Objective:
Retype everything in the records from the line that contains "Home (290, 768)" down to the line that contains "Kommentar (128, 447)", keeping both of those lines, with every character unchanged.

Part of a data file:
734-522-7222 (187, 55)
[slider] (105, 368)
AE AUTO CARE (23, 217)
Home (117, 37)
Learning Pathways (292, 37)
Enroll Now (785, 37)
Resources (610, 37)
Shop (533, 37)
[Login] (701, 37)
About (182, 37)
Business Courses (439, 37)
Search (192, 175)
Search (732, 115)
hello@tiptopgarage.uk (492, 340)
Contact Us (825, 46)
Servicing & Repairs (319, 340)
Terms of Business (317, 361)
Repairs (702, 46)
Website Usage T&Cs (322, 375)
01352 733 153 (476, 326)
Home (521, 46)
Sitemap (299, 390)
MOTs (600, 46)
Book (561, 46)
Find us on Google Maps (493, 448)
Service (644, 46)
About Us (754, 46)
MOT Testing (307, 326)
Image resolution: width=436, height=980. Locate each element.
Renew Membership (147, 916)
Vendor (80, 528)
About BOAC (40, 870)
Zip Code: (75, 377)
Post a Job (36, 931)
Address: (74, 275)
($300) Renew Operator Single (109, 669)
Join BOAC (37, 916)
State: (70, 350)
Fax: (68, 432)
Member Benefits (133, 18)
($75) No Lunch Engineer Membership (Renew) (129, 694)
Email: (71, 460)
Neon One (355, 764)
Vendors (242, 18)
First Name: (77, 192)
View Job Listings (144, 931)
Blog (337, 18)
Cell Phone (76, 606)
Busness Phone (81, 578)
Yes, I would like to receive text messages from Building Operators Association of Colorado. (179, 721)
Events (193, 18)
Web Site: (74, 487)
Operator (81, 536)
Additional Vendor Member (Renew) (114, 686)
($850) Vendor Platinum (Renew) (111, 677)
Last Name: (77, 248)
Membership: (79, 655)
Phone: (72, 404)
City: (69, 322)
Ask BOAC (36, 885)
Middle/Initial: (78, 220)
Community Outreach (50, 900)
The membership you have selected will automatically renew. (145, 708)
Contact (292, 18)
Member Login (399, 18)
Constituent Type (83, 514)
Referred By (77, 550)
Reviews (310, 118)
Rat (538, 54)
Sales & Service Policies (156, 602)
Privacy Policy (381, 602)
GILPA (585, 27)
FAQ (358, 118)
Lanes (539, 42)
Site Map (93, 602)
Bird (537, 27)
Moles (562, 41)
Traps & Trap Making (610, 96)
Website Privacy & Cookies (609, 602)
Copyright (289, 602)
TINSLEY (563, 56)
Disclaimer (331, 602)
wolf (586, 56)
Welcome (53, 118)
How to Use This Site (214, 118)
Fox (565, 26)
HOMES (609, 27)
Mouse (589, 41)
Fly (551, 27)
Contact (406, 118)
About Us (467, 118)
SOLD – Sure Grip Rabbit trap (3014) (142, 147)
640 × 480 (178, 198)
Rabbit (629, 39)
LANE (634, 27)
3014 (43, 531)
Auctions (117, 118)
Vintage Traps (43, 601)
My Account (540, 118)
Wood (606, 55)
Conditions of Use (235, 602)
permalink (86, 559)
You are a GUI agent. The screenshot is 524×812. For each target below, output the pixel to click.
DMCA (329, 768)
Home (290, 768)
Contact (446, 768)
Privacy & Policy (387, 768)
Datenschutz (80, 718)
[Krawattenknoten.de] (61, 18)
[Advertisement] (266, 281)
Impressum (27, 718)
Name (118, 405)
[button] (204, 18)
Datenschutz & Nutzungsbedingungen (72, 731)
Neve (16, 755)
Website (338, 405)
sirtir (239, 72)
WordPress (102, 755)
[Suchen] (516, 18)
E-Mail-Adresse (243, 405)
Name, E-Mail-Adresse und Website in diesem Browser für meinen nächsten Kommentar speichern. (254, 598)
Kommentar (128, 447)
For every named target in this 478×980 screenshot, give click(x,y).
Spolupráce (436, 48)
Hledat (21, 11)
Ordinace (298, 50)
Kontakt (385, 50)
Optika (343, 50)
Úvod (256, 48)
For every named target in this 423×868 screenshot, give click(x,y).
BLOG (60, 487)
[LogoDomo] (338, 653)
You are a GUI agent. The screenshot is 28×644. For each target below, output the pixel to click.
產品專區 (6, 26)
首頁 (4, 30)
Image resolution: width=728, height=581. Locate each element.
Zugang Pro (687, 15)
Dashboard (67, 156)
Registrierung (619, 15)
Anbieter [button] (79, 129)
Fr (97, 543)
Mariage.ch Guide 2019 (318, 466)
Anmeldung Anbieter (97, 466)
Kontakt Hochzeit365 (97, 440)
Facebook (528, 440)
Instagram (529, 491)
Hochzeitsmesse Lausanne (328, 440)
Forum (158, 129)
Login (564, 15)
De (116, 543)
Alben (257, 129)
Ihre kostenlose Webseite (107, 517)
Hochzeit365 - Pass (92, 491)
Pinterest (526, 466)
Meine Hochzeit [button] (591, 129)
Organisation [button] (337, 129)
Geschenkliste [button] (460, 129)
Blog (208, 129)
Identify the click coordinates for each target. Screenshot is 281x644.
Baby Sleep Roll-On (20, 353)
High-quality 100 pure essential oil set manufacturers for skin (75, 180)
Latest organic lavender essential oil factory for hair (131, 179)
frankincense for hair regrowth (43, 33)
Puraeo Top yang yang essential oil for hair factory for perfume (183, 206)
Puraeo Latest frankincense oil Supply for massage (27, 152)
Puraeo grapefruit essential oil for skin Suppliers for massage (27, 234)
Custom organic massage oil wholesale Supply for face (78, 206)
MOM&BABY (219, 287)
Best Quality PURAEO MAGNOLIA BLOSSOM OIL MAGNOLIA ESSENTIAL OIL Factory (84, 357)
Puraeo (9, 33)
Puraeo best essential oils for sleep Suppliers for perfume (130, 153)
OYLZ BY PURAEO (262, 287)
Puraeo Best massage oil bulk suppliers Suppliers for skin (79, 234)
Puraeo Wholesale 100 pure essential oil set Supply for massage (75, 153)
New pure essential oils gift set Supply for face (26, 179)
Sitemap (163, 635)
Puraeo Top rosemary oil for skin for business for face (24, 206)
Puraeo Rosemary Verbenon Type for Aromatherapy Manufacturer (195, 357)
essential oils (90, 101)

Task answer:
Home (290, 768)
Contact (446, 768)
Privacy & Policy (387, 768)
Datenschutz (80, 718)
[Krawattenknoten.de] (61, 18)
[Advertisement] (266, 281)
Impressum (27, 718)
Name (118, 405)
[button] (204, 18)
Datenschutz & Nutzungsbedingungen (72, 731)
Neve (16, 755)
Website (338, 405)
sirtir (239, 72)
WordPress (102, 755)
[Suchen] (516, 18)
E-Mail-Adresse (243, 405)
Name, E-Mail-Adresse und Website in diesem Browser für meinen nächsten Kommentar speichern. (254, 598)
Kommentar (128, 447)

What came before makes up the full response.